Addressing the long-term impacts of the pandemic

  • Recognizing the impact on children and families: The National Academies of Sciences, Engineering and Medicine sponsored by Administration for Children and Families, recently published a report Addressing the Long-Term Impact of the COVID-19 Pandemic on Children and Families on the consequences of, and solutions to, the long-term effects of COVID-19 on children living in high-risk communities. These can include physical, mental, and socio-economic repercussions that could adversely impact a child’s health and development for years to come.

Raising Long COVID awareness and hope

  • We Can Do This Long COVID resources for communities: In support of their efforts to educate their patients, families, and members of their community, We Can Do This the HHS COVID-19 Public Education Campaign developed Long COVID resources for leaders who want to inform their communities about Long COVID and how to reduce the chance of getting it through vaccination. The FAQs, survivor videos, messages from experts, and social media posts are available in multiple languages and have touched countless lives.
  • Veterans’ Long COVID journeys: In March, VA released the Long COVID: Three Veterans’ Journey video to help veterans recognize Long COVID symptoms that they may be having, and to help them see that they are not alone and there is hope.

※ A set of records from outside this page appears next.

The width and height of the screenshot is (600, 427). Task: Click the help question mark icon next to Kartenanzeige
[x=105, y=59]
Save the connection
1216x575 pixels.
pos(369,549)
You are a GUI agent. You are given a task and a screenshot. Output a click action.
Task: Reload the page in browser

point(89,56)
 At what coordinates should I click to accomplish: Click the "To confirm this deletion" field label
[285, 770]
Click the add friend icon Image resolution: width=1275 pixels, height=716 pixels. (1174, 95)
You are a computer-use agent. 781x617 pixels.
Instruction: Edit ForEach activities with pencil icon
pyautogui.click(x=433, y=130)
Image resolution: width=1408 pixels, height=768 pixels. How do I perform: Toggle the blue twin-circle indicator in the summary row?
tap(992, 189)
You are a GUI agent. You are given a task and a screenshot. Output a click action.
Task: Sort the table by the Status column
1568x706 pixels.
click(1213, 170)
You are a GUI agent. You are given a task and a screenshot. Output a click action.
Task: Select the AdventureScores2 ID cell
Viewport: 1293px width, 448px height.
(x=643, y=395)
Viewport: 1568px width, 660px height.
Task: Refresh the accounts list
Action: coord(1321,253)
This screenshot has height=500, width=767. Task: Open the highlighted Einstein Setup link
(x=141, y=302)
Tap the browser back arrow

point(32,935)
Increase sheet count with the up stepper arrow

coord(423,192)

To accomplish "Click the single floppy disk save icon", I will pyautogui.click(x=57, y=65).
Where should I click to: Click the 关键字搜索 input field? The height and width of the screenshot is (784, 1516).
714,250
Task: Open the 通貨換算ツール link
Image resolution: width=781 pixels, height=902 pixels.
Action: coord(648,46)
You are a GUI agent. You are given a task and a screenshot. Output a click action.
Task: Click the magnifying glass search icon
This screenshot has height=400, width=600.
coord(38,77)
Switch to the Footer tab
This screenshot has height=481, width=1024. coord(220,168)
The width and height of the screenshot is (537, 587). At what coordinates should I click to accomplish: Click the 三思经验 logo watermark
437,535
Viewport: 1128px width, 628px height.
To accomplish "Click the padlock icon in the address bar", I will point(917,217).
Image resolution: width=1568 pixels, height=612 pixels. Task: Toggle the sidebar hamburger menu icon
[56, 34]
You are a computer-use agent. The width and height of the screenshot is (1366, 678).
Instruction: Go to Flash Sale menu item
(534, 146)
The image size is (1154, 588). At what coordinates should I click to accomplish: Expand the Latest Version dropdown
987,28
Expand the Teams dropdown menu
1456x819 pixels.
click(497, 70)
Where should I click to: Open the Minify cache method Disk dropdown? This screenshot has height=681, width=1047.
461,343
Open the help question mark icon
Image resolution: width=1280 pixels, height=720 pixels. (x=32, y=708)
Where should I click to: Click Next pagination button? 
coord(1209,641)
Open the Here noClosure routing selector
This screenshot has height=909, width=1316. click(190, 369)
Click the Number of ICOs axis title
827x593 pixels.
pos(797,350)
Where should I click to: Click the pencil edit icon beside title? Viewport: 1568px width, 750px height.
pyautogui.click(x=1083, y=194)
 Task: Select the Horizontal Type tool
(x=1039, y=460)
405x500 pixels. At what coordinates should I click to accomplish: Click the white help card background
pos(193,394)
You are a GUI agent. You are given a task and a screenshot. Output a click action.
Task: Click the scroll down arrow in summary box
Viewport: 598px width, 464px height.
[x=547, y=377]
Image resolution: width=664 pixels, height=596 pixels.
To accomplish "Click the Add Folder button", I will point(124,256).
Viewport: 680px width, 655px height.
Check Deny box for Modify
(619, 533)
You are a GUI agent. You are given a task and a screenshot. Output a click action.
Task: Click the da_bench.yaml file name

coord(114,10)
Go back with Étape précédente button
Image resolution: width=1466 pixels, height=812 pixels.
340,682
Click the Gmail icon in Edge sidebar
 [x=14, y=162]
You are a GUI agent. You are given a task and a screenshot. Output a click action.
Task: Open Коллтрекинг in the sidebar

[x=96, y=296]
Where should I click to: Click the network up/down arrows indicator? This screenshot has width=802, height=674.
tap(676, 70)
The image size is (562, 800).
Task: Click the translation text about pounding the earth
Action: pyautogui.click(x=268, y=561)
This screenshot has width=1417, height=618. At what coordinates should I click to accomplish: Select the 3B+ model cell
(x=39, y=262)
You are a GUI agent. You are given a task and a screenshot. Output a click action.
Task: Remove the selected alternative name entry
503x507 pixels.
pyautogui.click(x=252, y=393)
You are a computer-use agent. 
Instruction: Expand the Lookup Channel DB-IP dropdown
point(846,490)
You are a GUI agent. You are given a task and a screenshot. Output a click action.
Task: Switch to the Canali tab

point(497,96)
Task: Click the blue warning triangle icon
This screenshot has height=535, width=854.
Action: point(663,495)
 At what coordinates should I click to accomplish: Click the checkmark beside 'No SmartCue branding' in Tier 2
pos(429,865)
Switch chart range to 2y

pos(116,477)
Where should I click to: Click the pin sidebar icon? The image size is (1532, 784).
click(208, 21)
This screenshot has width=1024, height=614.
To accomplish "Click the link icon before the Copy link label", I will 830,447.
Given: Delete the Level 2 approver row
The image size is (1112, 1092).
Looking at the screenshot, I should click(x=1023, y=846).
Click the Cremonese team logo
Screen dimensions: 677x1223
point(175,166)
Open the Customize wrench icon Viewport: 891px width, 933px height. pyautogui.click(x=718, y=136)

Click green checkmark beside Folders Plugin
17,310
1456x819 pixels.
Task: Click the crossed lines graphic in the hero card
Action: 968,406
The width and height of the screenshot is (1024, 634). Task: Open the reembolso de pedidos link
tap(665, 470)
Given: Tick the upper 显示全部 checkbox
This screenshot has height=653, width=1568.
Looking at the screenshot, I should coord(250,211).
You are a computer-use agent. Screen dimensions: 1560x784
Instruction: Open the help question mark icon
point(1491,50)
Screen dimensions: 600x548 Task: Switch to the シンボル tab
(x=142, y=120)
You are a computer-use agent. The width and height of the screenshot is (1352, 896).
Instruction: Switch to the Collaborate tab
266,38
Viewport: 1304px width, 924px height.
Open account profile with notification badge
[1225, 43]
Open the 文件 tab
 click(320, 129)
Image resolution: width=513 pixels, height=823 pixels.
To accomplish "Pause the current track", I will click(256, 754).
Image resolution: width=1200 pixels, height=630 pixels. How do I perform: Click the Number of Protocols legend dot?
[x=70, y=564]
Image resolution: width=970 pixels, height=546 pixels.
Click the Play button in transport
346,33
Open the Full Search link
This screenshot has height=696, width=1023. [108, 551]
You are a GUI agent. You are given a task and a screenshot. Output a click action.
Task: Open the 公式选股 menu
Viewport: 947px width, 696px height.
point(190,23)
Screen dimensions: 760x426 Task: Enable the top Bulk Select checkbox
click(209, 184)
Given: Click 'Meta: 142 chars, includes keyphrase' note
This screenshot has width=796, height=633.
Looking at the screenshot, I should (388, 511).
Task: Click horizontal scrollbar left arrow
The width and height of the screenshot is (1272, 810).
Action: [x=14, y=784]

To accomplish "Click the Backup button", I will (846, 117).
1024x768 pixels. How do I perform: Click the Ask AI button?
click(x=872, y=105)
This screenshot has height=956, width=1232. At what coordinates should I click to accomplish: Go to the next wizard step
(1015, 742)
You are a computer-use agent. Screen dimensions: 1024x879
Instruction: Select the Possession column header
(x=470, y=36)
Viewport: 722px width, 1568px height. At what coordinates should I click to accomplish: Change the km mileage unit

The whole-of-government response by the Biden-Harris administration this past year has made tremendous progress in the fight against Long COVID, but our work is not yet done. Agencies across the U.S. Government continue to work together to conduct research, draw on the lived experience of those with Long COVID and those that care for them, and provide support and services. Through collaboration with federal partners, researchers, clinicians, patient advocacy organizations, and the business sector, the Administration remains committed to addressing the longer-term impacts of the worst public health crisis in a century. We will continue to listen and learn from patients, caregivers, frontline workers, and those with lived experience, so we can accelerate understanding and breakthroughs together.